Give back all the data exactly, line by line.

(Saved data entries)
════════
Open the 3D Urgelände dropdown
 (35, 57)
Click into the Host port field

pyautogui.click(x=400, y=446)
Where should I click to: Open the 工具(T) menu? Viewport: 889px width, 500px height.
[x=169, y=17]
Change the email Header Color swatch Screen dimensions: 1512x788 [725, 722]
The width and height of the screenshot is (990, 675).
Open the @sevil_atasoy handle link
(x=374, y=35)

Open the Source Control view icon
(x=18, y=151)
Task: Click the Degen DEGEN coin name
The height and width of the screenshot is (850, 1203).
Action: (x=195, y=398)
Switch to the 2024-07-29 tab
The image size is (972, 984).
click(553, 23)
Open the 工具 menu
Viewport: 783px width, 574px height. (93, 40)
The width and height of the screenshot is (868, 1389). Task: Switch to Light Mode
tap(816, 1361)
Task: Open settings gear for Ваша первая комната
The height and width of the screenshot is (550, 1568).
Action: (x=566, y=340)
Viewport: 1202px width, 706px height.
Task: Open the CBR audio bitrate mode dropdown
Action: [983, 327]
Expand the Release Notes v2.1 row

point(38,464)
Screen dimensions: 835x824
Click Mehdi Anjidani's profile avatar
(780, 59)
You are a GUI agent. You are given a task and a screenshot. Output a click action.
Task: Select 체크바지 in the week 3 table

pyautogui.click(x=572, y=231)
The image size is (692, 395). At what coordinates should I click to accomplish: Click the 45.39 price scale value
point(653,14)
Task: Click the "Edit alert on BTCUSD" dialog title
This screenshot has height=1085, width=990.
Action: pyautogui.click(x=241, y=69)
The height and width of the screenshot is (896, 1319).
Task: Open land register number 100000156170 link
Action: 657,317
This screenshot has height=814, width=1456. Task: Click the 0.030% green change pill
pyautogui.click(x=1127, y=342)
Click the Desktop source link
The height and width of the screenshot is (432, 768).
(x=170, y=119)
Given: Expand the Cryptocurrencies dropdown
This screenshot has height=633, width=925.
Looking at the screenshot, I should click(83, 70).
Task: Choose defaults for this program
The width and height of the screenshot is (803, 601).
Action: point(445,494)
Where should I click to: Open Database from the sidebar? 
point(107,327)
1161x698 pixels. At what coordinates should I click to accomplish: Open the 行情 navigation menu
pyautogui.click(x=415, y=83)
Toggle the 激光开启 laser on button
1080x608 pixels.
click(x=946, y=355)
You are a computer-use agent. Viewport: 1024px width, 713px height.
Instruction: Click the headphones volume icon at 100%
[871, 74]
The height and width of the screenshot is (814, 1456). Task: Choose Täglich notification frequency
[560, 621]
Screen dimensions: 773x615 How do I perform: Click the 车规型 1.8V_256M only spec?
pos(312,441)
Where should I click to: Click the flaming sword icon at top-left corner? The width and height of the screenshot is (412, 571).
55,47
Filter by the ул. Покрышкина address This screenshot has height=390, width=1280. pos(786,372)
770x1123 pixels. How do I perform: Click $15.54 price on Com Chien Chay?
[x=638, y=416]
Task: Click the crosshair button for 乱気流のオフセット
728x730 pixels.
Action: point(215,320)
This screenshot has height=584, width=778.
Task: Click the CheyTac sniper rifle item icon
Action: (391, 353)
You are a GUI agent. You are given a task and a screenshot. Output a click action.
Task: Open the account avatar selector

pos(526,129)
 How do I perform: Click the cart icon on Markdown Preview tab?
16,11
════════
The answer
Open the 3D Urgelände dropdown
 (35, 57)
Click into the Host port field

pyautogui.click(x=400, y=446)
Where should I click to: Open the 工具(T) menu? Viewport: 889px width, 500px height.
[x=169, y=17]
Change the email Header Color swatch Screen dimensions: 1512x788 [725, 722]
The width and height of the screenshot is (990, 675).
Open the @sevil_atasoy handle link
(x=374, y=35)

Open the Source Control view icon
(x=18, y=151)
Task: Click the Degen DEGEN coin name
The height and width of the screenshot is (850, 1203).
Action: (x=195, y=398)
Switch to the 2024-07-29 tab
The image size is (972, 984).
click(553, 23)
Open the 工具 menu
Viewport: 783px width, 574px height. (93, 40)
The width and height of the screenshot is (868, 1389). Task: Switch to Light Mode
tap(816, 1361)
Task: Open settings gear for Ваша первая комната
The height and width of the screenshot is (550, 1568).
Action: (x=566, y=340)
Viewport: 1202px width, 706px height.
Task: Open the CBR audio bitrate mode dropdown
Action: [983, 327]
Expand the Release Notes v2.1 row

point(38,464)
Screen dimensions: 835x824
Click Mehdi Anjidani's profile avatar
(780, 59)
You are a GUI agent. You are given a task and a screenshot. Output a click action.
Task: Select 체크바지 in the week 3 table

pyautogui.click(x=572, y=231)
The image size is (692, 395). At what coordinates should I click to accomplish: Click the 45.39 price scale value
point(653,14)
Task: Click the "Edit alert on BTCUSD" dialog title
This screenshot has height=1085, width=990.
Action: pyautogui.click(x=241, y=69)
The height and width of the screenshot is (896, 1319).
Task: Open land register number 100000156170 link
Action: 657,317
This screenshot has height=814, width=1456. Task: Click the 0.030% green change pill
pyautogui.click(x=1127, y=342)
Click the Desktop source link
The height and width of the screenshot is (432, 768).
(x=170, y=119)
Given: Expand the Cryptocurrencies dropdown
This screenshot has height=633, width=925.
Looking at the screenshot, I should click(83, 70).
Task: Choose defaults for this program
The width and height of the screenshot is (803, 601).
Action: point(445,494)
Where should I click to: Open Database from the sidebar? 
point(107,327)
1161x698 pixels. At what coordinates should I click to accomplish: Open the 行情 navigation menu
pyautogui.click(x=415, y=83)
Toggle the 激光开启 laser on button
1080x608 pixels.
click(x=946, y=355)
You are a computer-use agent. Viewport: 1024px width, 713px height.
Instruction: Click the headphones volume icon at 100%
[871, 74]
The height and width of the screenshot is (814, 1456). Task: Choose Täglich notification frequency
[560, 621]
Screen dimensions: 773x615 How do I perform: Click the 车规型 1.8V_256M only spec?
pos(312,441)
Where should I click to: Click the flaming sword icon at top-left corner? The width and height of the screenshot is (412, 571).
55,47
Filter by the ул. Покрышкина address This screenshot has height=390, width=1280. pos(786,372)
770x1123 pixels. How do I perform: Click $15.54 price on Com Chien Chay?
[x=638, y=416]
Task: Click the crosshair button for 乱気流のオフセット
728x730 pixels.
Action: point(215,320)
This screenshot has height=584, width=778.
Task: Click the CheyTac sniper rifle item icon
Action: (391, 353)
You are a GUI agent. You are given a task and a screenshot. Output a click action.
Task: Open the account avatar selector

pos(526,129)
 How do I perform: Click the cart icon on Markdown Preview tab?
16,11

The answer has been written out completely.